**CONSEGNA A**
Ricopia senza alcuna modifica la parte del brano sugli appalti che comincia con le parole "La ridetta giurisprudenza" e termina dopo le parole "invitate alla selezione.".
**CONSEGNA B**
Secondo il brano sugli appalti, quali sono le uniche ragioni che possono legittimamente indurre l'amministrazione appaltante a richiedere alle ditte invitate un credito di professionalità maggiore rispetto all'ordinario?

**BRANO FORNITO**
- - - - -

La ridetta giurisprudenza ha, tuttavia, osservato che l'ampia discrezionalità lasciata alla amministrazione appaltante nella scelta e nella indicazione dei requisiti di pertinenza delle imprese partecipanti, anche oltre la previsione legislativa in materia vigente, deve essere esercitata con rispetto dei criteri di ragionevolezza, con riferimento all'oggetto dell'appalto ed alla modalità di esecuzione dei lavori, nonché della salvaguardia del principio della massima partecipazione di ditte aspiranti.

In altri termini, dunque, esclusivamente la rilevanza  e l'oggettiva delicatezza dei lavori da effettuarsi rappresentano ragioni che legittimamente possono indurre l'amministrazione appaltante a richiedere un credito di professionalità maggiore, rispetto all'ordinario, alle ditte invitate alla selezione.

- - - - -

**RIGHE FORNITE**
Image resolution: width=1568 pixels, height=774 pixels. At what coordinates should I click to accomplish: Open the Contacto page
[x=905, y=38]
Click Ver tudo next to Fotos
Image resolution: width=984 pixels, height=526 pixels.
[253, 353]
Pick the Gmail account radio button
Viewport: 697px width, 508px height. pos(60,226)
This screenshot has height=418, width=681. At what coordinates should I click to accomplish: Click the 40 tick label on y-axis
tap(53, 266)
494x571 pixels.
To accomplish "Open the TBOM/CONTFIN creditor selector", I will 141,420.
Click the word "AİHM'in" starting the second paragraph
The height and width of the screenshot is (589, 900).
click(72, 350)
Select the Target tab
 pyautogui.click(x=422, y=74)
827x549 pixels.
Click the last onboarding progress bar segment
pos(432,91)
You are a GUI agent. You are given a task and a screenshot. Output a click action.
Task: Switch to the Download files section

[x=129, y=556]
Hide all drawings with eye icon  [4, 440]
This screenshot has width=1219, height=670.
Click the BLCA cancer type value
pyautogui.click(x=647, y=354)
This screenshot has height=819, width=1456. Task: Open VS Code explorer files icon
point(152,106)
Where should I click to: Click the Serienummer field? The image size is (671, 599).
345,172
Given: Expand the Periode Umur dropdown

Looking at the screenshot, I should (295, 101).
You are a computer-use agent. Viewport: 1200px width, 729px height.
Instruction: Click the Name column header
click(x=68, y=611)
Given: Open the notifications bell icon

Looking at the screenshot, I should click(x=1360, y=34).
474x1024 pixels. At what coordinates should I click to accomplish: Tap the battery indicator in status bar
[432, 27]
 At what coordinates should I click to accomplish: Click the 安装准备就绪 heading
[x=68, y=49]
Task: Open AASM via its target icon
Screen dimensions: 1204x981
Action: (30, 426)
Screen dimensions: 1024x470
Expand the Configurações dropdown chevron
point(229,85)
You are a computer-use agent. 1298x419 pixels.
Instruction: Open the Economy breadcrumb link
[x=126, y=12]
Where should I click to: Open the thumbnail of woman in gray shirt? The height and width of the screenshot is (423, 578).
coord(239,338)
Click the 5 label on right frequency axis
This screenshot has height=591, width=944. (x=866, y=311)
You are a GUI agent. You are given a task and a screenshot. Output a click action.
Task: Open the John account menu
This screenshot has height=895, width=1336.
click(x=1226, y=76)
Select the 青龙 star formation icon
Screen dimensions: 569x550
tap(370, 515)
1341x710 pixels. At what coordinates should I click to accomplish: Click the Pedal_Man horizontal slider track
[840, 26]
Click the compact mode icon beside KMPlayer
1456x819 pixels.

- - - - -

**RISPOSTA SCRITTA A**
La ridetta giurisprudenza ha, tuttavia, osservato che l'ampia discrezionalità lasciata alla amministrazione appaltante nella scelta e nella indicazione dei requisiti di pertinenza delle imprese partecipanti, anche oltre la previsione legislativa in materia vigente, deve essere esercitata con rispetto dei criteri di ragionevolezza, con riferimento all'oggetto dell'appalto ed alla modalità di esecuzione dei lavori, nonché della salvaguardia del principio della massima partecipazione di ditte aspiranti.

In altri termini, dunque, esclusivamente la rilevanza  e l'oggettiva delicatezza dei lavori da effettuarsi rappresentano ragioni che legittimamente possono indurre l'amministrazione appaltante a richiedere un credito di professionalità maggiore, rispetto all'ordinario, alle ditte invitate alla selezione.

**RISPOSTA SCRITTA B**
La rilevanza e l'oggettiva delicatezza dei lavori da effettuarsi.